Task
Whenever the word "will" turns up in a line of the data below, copy that line.

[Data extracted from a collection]

────────────────

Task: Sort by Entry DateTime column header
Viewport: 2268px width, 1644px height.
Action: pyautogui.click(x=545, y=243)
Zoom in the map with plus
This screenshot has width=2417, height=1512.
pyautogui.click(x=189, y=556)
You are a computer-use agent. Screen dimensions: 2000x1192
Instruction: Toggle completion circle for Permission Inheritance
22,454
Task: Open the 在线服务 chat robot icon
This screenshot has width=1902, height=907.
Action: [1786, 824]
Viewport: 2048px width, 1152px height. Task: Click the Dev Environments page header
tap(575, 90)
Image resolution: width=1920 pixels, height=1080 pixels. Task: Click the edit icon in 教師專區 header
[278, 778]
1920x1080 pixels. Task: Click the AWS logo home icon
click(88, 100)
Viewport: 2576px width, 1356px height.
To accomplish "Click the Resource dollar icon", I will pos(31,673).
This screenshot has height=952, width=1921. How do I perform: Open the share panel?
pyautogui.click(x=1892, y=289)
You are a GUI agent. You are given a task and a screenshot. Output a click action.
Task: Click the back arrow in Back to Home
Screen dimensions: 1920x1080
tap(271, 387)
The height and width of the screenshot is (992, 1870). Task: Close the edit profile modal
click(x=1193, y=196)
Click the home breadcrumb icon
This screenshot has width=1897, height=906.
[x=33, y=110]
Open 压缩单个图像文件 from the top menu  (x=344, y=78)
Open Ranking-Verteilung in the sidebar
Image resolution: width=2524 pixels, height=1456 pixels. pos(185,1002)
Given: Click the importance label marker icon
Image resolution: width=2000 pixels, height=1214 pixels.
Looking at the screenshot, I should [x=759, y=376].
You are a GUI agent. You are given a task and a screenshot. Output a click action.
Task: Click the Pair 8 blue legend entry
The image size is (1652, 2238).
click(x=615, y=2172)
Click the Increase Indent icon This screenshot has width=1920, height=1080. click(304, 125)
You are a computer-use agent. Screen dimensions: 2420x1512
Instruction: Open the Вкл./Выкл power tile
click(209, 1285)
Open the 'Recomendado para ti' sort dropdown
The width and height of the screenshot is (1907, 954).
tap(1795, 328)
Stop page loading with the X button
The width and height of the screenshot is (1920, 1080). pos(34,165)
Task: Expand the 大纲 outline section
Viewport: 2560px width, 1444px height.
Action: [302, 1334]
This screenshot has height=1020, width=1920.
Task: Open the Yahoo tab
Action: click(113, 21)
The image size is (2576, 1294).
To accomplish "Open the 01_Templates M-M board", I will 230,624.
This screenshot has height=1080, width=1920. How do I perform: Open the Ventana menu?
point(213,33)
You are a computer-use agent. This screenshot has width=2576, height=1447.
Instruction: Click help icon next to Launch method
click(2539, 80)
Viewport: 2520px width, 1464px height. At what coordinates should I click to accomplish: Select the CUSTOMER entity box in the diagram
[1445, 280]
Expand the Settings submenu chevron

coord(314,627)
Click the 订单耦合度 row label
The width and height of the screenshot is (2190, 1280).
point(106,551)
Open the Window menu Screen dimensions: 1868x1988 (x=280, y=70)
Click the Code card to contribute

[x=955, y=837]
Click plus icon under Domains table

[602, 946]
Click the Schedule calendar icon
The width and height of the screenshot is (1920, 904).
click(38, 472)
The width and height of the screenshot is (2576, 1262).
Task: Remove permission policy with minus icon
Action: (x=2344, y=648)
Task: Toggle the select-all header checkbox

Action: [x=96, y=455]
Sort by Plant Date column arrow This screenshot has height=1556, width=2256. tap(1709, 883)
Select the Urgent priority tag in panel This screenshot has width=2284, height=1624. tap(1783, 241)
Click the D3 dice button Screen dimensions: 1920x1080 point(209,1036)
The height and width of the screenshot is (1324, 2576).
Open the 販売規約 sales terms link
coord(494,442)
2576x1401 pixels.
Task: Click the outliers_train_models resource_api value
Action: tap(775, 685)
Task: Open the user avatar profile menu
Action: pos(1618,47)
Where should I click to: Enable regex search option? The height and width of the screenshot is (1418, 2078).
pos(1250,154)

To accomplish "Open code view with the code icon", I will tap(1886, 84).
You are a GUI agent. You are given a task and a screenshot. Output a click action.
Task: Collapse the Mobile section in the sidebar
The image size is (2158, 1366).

────────────────

Result of this task
To accomplish "Click the Resource dollar icon", I will pos(31,673).
To accomplish "Open the 01_Templates M-M board", I will 230,624.
To accomplish "Open code view with the code icon", I will tap(1886, 84).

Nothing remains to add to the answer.